Opioid Peptide Receptors and IBS-D

Corazziari (1999) reviewed the role of opioid ligands in IBS, establishing that mu-opioid receptors in the gut regulate motility, secretion, and visceral sensation.[8] This basic science eventually led to eluxadoline (Viberzi), a mixed mu-opioid receptor agonist and delta-opioid receptor antagonist approved in 2015 for IBS-D. In two phase 3 trials (N = 2,427), 22.7% of eluxadoline patients met a composite improvement endpoint for pain and diarrhea versus 10.3% on placebo. The dual receptor activity allows it to slow motility and reduce visceral hypersensitivity without the full constipating effects of pure mu-opioid agonists like loperamide.

Motilin and Ghrelin Agonists

Chen et al. (2012) characterized the overlapping roles of ghrelin and motilin in gastrointestinal motility.[9] Both peptides are prokinetic: they stimulate gastric emptying and intestinal contractions. Motilin receptors are the target of erythromycin's prokinetic effects (a known off-label use for gastroparesis). Dedicated motilin agonists and ghrelin agonists are in preclinical and early clinical development for motility disorders including IBS-C, though none have reached phase 3.

De Smet et al. (2009) reviewed motilin and ghrelin as prokinetic drug targets, noting that camicinal (a motilin receptor agonist) showed promise in phase 2 for accelerating gastric emptying but was not advanced for IBS specifically.[5] The challenge with motilin agonists is tachyphylaxis: the receptor desensitizes with repeated dosing, limiting long-term efficacy.

Anti-Inflammatory Peptides

The mast cell-peptide connection is an emerging area. Wang et al. (2024) showed that certain drugs modulate GDF15 and GLP-1 expression via motilin receptors in the intestine.[10] Zhang et al. (2025) demonstrated that milk-derived peptides suppressed mast cell activation and improved IBS symptoms in animal models.[6] Mast cell activation, with release of histamine, tryptase, and prostaglandins, drives visceral hypersensitivity in a subset of IBS patients. Peptide-based approaches that modulate this immune activation represent a conceptually different treatment strategy from the current secretagogue drugs.

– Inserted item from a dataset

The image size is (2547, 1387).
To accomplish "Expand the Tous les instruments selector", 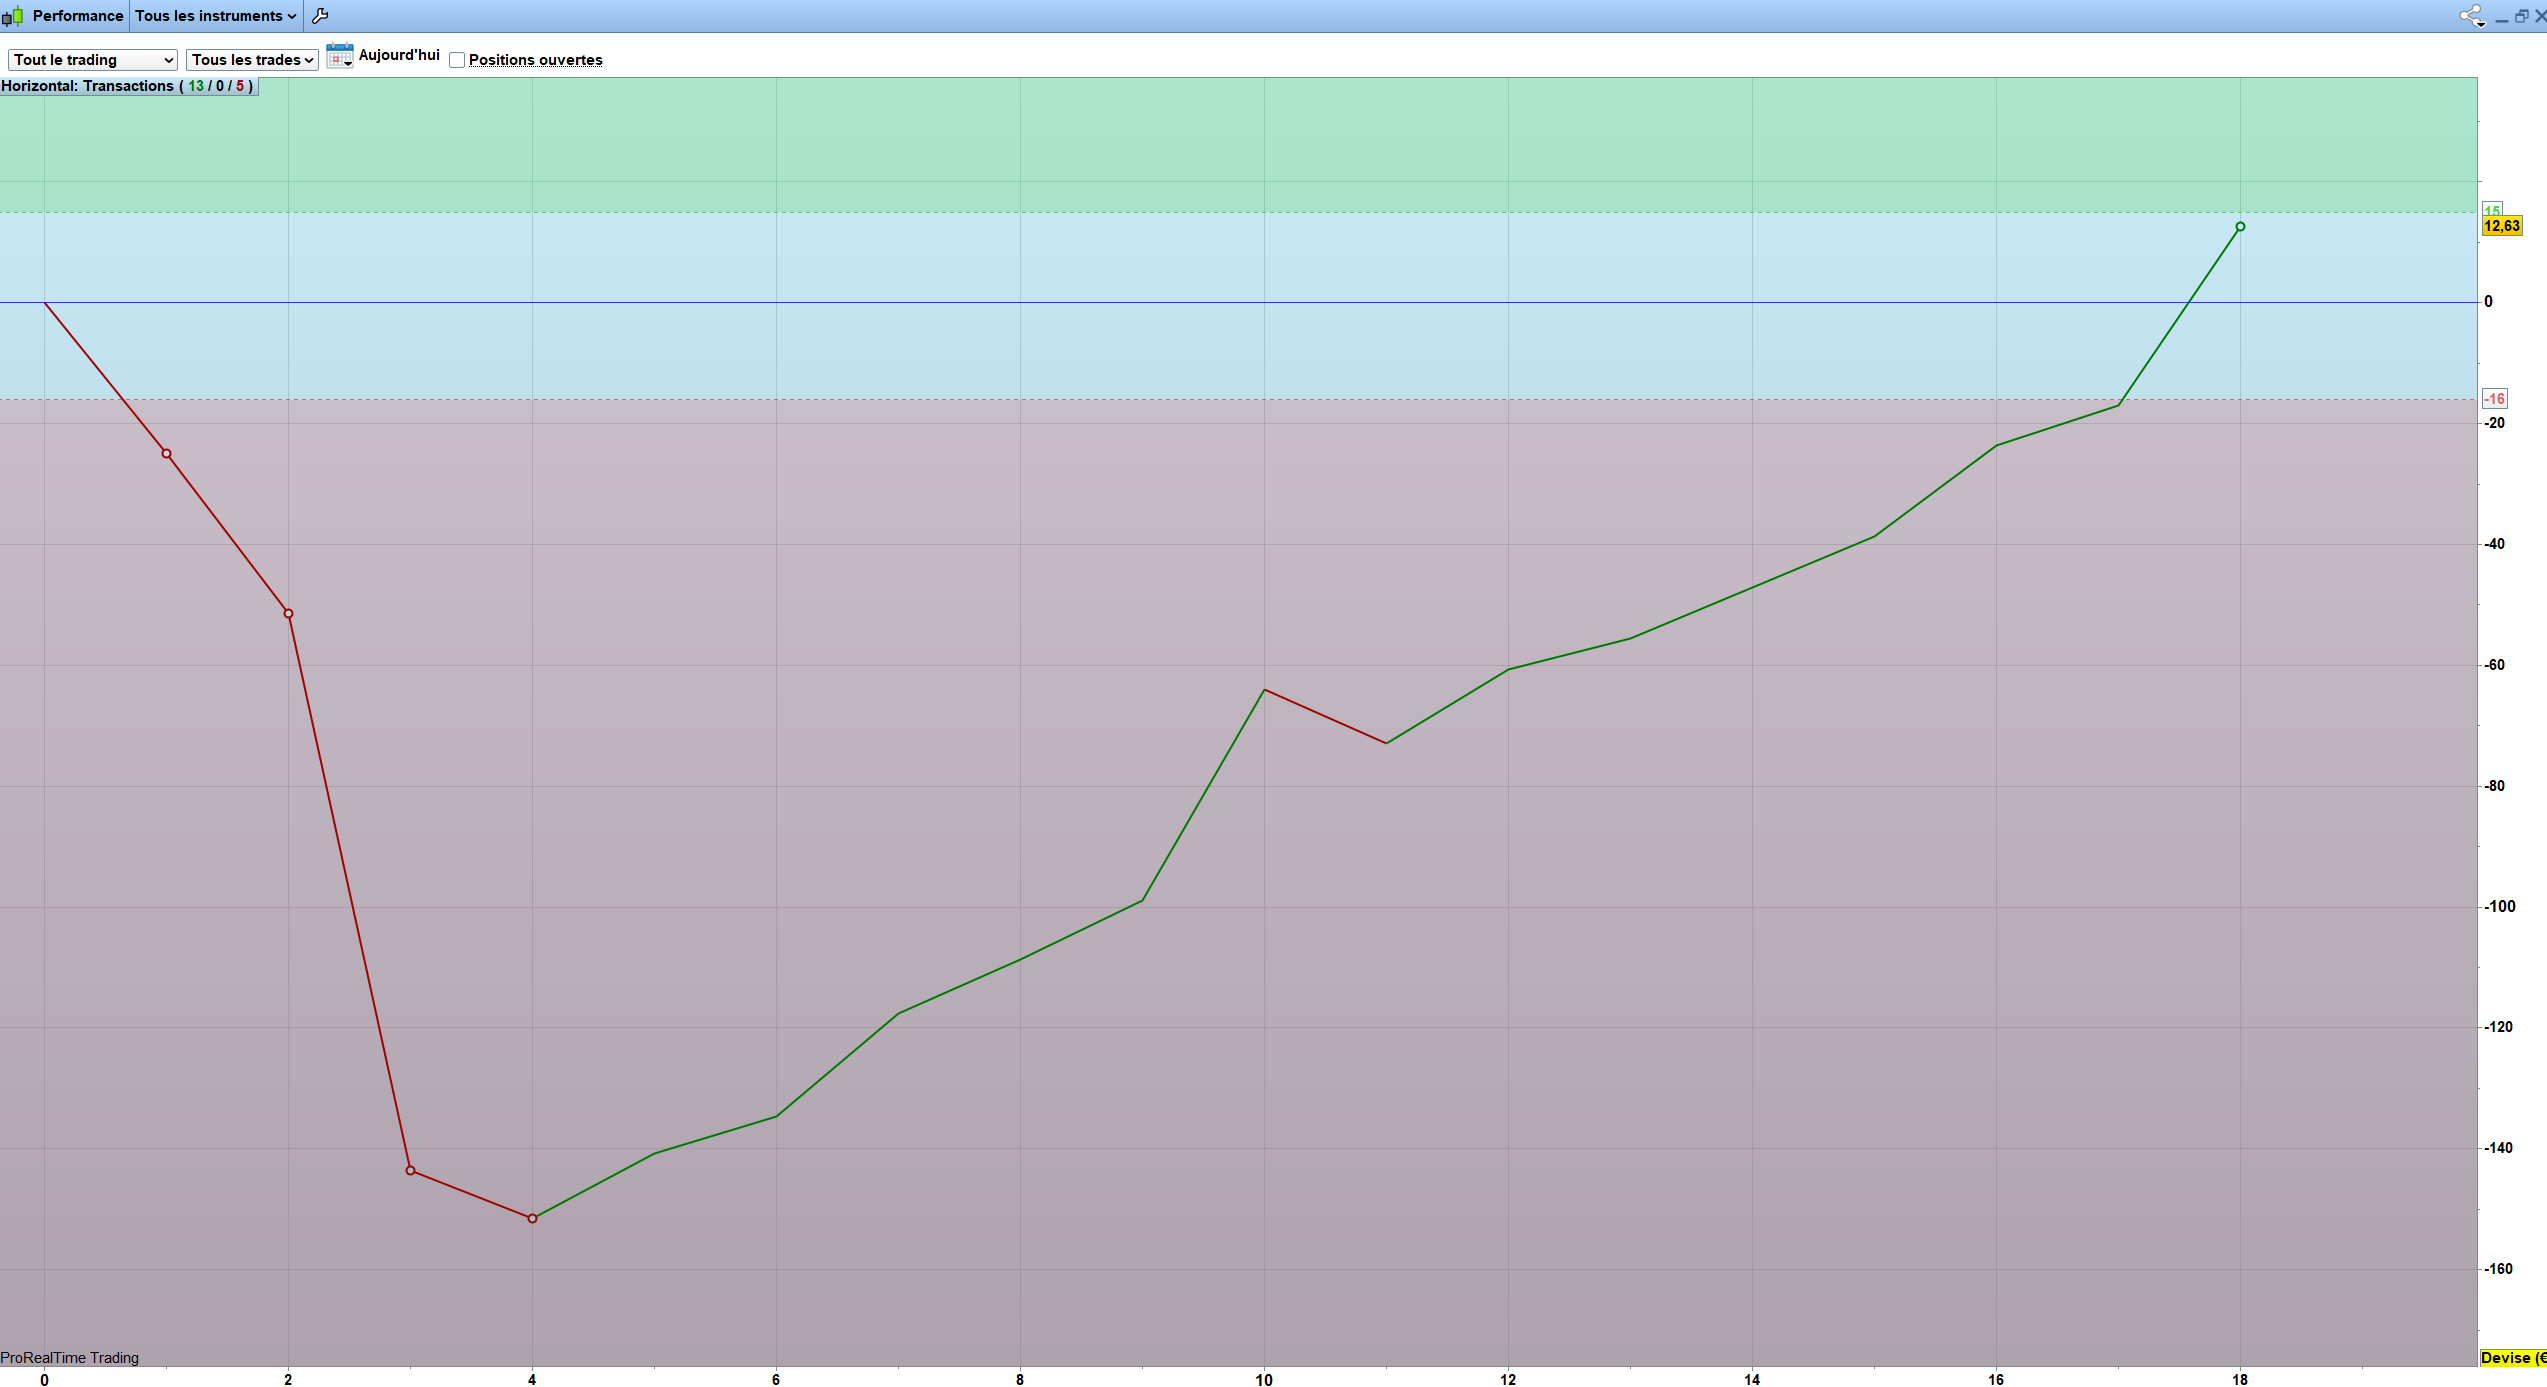I will point(216,16).
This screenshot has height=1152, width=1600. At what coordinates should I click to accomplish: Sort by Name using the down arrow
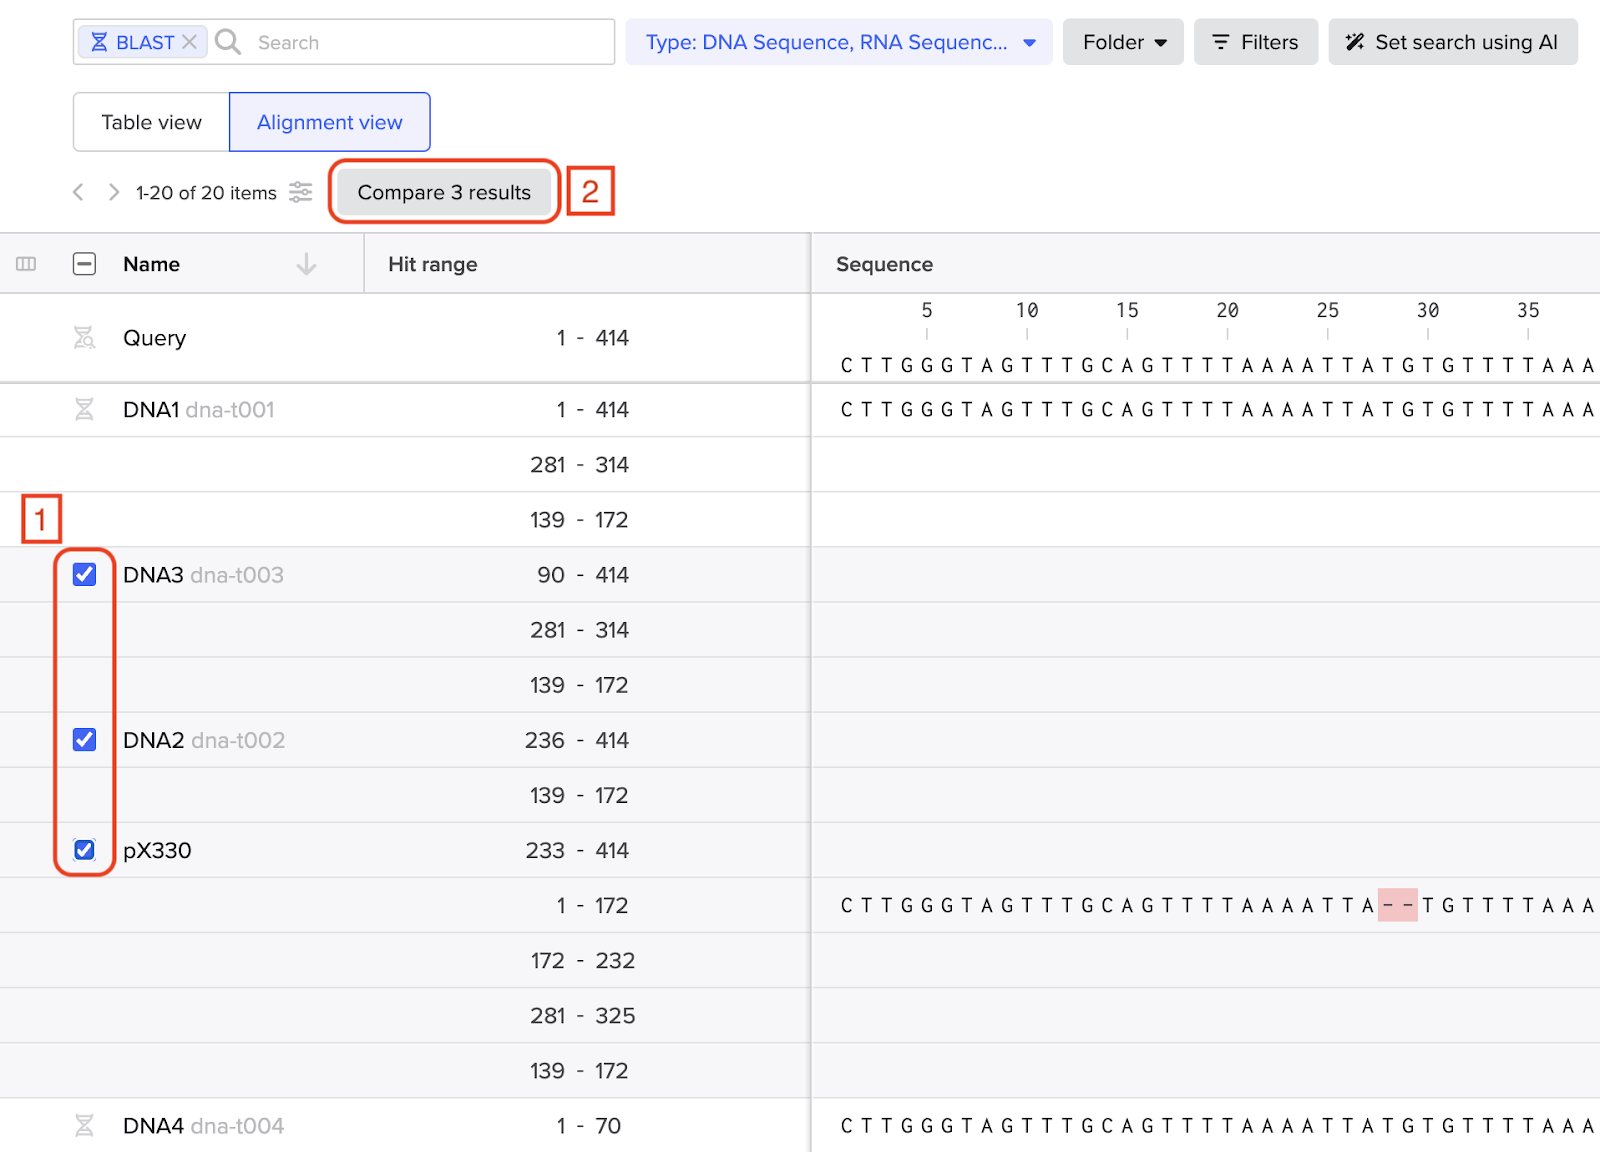click(x=306, y=264)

What the Current Drugs Cannot Do

All three approved IBS-C drugs share a fundamental limitation: they address secretory dysfunction and, to varying degrees, visceral pain, but they do not treat the underlying cause of IBS. Their efficacy is moderate. Even in the best trial results, two-thirds of patients do not meet the composite responder endpoint. Diarrhea, the most common side effect, reflects the drugs' mechanism (increased intestinal fluid secretion) taken too far.

For IBS-D, the options are even more limited. Eluxadoline works through opioid receptors, not peptide hormone pathways, and carries a boxed warning for pancreatitis in patients without a gallbladder.

The gap between approved therapies and the complexity of IBS pathophysiology is wide. Multiple peptide systems, including serotonin, PYY, motilin, ghrelin, GLP-1, CCK, and somatostatin, are simultaneously dysregulated in IBS patients. Current drugs target a single pathway. Future peptide-based IBS therapies will likely need to address the gut-brain axis connections, the mast cell-nerve interactions, and the peptide hormone imbalances simultaneously to improve on the 25-34% responder rates seen with existing treatments.

The Bottom Line

Three drugs targeting intestinal secretion are now FDA-approved for IBS-C: two synthetic peptides (linaclotide and plecanatide) that activate GC-C receptors, and one small molecule (tenapanor) that blocks sodium absorption. Responder rates range from 25-34% versus 14-21% on placebo. The pipeline includes GLP-1 receptor agonists for IBS-D, motilin and ghrelin agonists for motility disorders, and anti-inflammatory peptides targeting mast cell activation. Current drugs address one pathway in a multi-system disorder, leaving substantial room for improvement.